The functions described here perform trigonometric and other transcendental calculations. They generally produce floating-point answers correct to the full current precision. The H (Hyperbolic) and I (Inverse) flag keys must be used to get some of these functions from the keyboard.
One
miscellaneous command is shift-P
(calc-pi), which pushes the value of
‘pi’ (at the
current precision) onto the stack. With the Hyperbolic flag, it
pushes the value ‘e’, the base of natural logarithms.
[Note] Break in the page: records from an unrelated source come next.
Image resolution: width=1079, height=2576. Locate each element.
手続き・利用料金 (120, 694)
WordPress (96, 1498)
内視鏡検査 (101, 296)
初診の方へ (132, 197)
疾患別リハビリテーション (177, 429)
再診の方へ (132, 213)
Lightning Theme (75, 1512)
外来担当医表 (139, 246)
With the Inverse flag, it pushes Euler's constant
‘gamma’
(about 0.5772). With both Inverse and Hyperbolic, it pushes the
“golden ratio”
‘phi’ (about
1.618). (At present, Euler's constant is not available to
unlimited precision; Calc knows only the first 100 digits.) In
Symbolic mode, these commands push the actual variables
‘pi’,
‘e’,
‘gamma’, and
‘phi’,
respectively, instead of their values; see Symbolic Mode.
The Q
(calc-sqrt) [sqrt] function is
described elsewhere; see Basic Arithmetic.
With the Inverse flag [sqr], this command computes
the square of the argument.
See Prefix Arguments, for a discussion of the effect of numeric prefix arguments on commands in this chapter which do not otherwise interpret a prefix argument.